Önümüz yaz, malum hem sağlıklı yaşamak hem -göreceli olarak- iyi görünmek (en azından kötü görünmemek) kadın erkek hepimiz için önemli. Bazıları için değil. Bazılarımız (neden bilmiyorum) zeka ve iyi görünümlü olmayı bir arada olamaz sanıyor. Var ya hani öyle tipler; “çok kitap okuyorum ben, çok zen, çok yoga o bakımdan manikür yapmıyorum, saçlarımı boyamıyorum”. “Çok derinim o bakımdan 110 kilo, biraz sığ olsam anında 60 oysaki ama derinim”. Öyle değil bu işler. Hem elma yiyip hem kitap okumak mümkün bence… Bu sebeple, kendisiyle ilgilenmeme kararı almış arkadaşlara -buna abidik gubidik bahaneler bulmadıkları sürece- saygı duyuyorum. “Uğraşamam baba üşenirim” de, ciğerimi ye ama bana üfürükten dantel bahanelerle gelme.

 

Şimdi biz üşenmeyen arkadaşlarla yazıya devam edelim;

 

Daha önce birkaç yazımda Sarhan’ın dijital/elektronik/fişli-prizli/teknolojik aletlere ilgisinden bahsetmiş olmalıyım. Evde benimle sidik yarıştıran çenedeki faks aletine dair bir yazı yazdığımı da hatırlıyorum (kitaplarımdan birindeydi sanırım). Bu durum değişmedi. Her zaman “yav evi saçma sapan şeylerle dolduruyorsun” diye şikayet ettiğim bu durum iyi ki de değişmemiş çünkü hayatım değişti bu sayede.

 

Sarhan bana bir saat getirdi. Bu saat kolumdan nabız, kalp atışı vs. ölçüyor. Spor yapıyorsam yapmakta olduğum sporu seçiyorum kaç kalori yaktığımı, kaç adım attığımı, ne hızda yaptığımı, hızımı düşürmeme yada yükseltmeme gerek olup olmadığını, günlük harcamam gereken enerji miktarını, benim hikayeme bakarak yapmakta olduğum spora devam etmeme gerek olup olmadığını…. Ağırlıklarla çalışıyorsam ne kadar yağ yaktığımı, koşuyorsam kalbimin ne durumda olduğunu, bu koşmanın neye fayda ettiğini, yahu aklınıza ne geliyorsa söylüyor.

 

Bu saatin aplikasyonunu telefonunuza indiriyorsunuz oradan size resmen koçluk yapıyor. Aplikasyon çok başarılı içinde deli bir data var. Starbucks Ice Mocha diyorsunuz şak kaç kalori önünüze geliyor. Ne yediniz, daha ne kadar yiyebilirsiniz, ne içebilirsiniz, ne kadar daha hareket etmeniz lazım, geçen haftaya göre ne durumdasınız, haftaya nasıl olmalısınız… Çok manyak bir saat. Bu arada saat telefonunuza bağlı olduğu için biri mi arıyor, kim aradı, sms mi geldi, ne yazıyor (saatiniz sürekli tempo içinde olduğunuzu varsaydığından tempoyu düşürmeyin, telefonla oynamayın diye) telefonunuzdan size ulaşmaya çalışanları saatinize bağlayarak size haber veriyor.

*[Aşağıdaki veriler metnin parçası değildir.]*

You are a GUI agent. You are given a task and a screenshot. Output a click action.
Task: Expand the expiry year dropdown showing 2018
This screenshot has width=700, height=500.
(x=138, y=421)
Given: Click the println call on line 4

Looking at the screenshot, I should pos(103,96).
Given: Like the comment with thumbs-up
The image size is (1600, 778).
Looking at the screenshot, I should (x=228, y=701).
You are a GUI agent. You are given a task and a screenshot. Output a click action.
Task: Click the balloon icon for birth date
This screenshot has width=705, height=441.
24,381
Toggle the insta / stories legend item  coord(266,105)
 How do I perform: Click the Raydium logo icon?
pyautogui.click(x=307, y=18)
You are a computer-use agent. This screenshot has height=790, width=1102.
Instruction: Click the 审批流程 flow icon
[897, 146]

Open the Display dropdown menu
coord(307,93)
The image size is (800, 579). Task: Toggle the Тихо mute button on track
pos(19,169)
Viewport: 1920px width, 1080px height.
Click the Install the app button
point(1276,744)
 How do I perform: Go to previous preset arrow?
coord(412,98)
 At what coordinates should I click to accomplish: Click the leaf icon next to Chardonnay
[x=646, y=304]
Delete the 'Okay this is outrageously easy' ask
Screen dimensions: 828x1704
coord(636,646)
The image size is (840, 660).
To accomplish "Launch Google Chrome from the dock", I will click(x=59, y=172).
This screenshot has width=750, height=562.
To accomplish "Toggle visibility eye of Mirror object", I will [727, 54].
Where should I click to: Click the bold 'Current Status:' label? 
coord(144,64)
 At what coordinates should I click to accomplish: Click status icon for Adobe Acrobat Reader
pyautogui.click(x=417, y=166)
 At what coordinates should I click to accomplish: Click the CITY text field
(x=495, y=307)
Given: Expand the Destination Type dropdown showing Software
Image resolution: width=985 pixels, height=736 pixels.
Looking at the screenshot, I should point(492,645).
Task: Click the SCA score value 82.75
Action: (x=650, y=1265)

Kaç kat merdiven çıktım, ne kadar su içtim, bedenen ne durumdayım, ne yapmaya ihtiyacım var, kalbim, nabzım iyi mi, sağlıklı mıyım bir şeyler aksi mi gidiyor, annem mi arıyor, ne yiyeyim, ne yemeye hakkım kalmadı…

 

Ben size benim kullandığım saatin adını yazmayayım çünkü bunlar çeşit çeşit, bütçe bütçe. İsterseniz herhangi bir spor malzemeleri satan dükkandan girin alın isterseniz yurtdışından getirtin, inceleyin, bakın, ne aklınıza cebinize uyuyorsa, ne kısmını ne kadar kullanacağınızı düşünüyorsanız bence alın.

 

Neden alın?

 

Tamam, her zaman harikayız, süperiz falan da yaşlar ilerliyor, metabolizmalar yavaşlıyor. Kolunuzda vicdan azabı gibi “Bacım güzel yiyon da hiç hareket etmedin şu ana kadar? Patır patır gömdün pideleri ama biliyo musun bunlar sana kaç gr yağ olarak dönüyor, az kaldır k*çını yürü falan, hareket et” diyen bir kaynana fena olmuyor. Çünkü kolunda sana “işte şimdi s*çtın, 1000 kalori o” dedi ya bir şey… Sen ya yemiyorsun onu bir daha -bir süre en azından- ya da sana diyor ki “bak güzelim onu yakmak istiyorsan çık şimdi eliptik bisiklete, bi boyunu görelim”.

 

Herkese uyar mı? Bilmiyorum. Bir miktar vazife insanı olmak lazım sanırım. Kendinizi “ben bana bir iş verildiğinde onu yaparım” diye tanımlıyorsanız böyle bir “görev bilinci” tipiyseniz size uyar.

 

Bir de istemek lazım tabi. Sağlıklı yaşamayı, hafiflemeyi, kendini iyi hissetmeyi. Üşenmemek, vazgeçmemek lazım. Gerisi size ne uyuyorsa, ne şekilde motive oluyorsanız.

 

Böyle bir Ebru Şallı tandansında girdim sanki ama hakikaten alakası yok. Mesele başka.

 

Mesele, mümkün olduğunca sağlıklı bir şekilde çocuklarımızın başında olabilmek.

 

Benim meselem bu.

 

Dünyanın halini görüyorsunuz, ülkenin hali ortada… Bu satırları yazmaya başlamadan 30 dk. önce Pakistan’daki canlı bomba haberini okuyordum. Dünya çok acayip bir yere dönüşüyor.

 

İyi yaşayalım, sağlıklı yaşayalım, çocuklarımızın başında sağlıkla, başlarına bela olmadan duralım.

 

Daha vazifelerimiz bitmedi, daha yapacak çok işimiz var.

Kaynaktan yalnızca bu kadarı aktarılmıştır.